Claudine Billot analyse l'intégration et l'exploitation des reliques de la Passion en France, inspirées des pratiques byzantines. L'exemple de la Sainte Tunique d'Argenteuil, sans témoignages écrits avant le XIIe siècle, montre comment la "réapparition" et la valorisation de reliques étaient souvent liées à des intérêts ecclésiastiques et politiques.
Le XIIIe siècle marque un regain de dévotion pour les reliques de la Passion en Occident, alimenté par le christocentrisme des ordres mendiants et les événements historiques, notamment la prise de Constantinople en 1204 et le transfert de reliques vers Paris. Saint Louis a acquis des reliques majeures de Constantinople, dont la Couronne d'épines et un fragment de la Vraie Croix, qu'il a déposées à la Sainte-Chapelle.
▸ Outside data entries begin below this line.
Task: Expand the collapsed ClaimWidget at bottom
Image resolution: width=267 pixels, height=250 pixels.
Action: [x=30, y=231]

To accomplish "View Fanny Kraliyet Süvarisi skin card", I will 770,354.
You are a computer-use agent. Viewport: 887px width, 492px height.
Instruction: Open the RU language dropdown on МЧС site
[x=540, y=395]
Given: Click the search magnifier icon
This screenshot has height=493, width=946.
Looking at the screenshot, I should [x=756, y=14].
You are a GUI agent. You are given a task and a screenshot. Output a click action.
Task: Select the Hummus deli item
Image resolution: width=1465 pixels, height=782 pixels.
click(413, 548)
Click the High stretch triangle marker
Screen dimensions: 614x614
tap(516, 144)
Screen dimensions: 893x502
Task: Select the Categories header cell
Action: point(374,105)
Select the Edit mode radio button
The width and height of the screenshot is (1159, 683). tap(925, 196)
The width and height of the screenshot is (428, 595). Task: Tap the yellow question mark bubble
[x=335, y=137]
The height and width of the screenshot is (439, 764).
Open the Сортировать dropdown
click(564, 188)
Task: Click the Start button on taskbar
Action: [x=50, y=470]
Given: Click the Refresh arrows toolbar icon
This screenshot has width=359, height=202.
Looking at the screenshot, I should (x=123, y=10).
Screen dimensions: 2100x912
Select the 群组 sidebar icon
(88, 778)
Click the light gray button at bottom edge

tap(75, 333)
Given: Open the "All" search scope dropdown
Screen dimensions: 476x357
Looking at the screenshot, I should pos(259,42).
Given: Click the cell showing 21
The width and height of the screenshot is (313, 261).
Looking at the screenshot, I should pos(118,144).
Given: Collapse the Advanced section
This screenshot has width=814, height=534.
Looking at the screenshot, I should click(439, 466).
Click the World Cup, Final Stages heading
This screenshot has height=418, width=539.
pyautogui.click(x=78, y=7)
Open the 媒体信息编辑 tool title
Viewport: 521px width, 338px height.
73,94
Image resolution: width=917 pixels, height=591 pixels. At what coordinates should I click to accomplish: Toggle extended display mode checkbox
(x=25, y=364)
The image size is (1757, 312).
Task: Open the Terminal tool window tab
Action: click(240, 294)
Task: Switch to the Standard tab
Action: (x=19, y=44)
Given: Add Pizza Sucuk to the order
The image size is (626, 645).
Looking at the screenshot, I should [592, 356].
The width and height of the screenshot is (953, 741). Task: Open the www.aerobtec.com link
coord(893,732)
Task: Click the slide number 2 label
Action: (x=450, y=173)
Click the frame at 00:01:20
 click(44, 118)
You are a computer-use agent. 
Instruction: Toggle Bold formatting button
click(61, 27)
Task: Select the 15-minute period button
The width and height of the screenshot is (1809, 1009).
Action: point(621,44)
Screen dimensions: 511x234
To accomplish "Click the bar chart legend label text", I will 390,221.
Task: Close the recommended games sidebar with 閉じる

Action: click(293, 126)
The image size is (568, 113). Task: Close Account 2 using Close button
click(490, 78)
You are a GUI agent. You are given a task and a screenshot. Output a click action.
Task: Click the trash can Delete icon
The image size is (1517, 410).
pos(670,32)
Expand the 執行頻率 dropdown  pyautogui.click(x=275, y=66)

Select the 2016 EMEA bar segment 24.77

Cette église extraordinaire est devenue un modèle constantinopolitain et un haut lieu de dévotion.
Les Capétiens ont utilisé ces reliques pour leur propagande monarchique, affirmant un lien symbolique entre la possession de la Vraie Croix et la légitimité de leur pouvoir, faisant de Paris une "nouvelle Jérusalem". Cette tradition s'est poursuivie avec Louis XIV, qui a mis en scène Saint Louis portant la Couronne d'épines dans les décors des Invalides et du château de Versailles. Les dons de reliques à des souverains étrangers, comme le roi Haakon IV de Norvège, illustrent également cette diplomatie des reliques visant à promouvoir la France.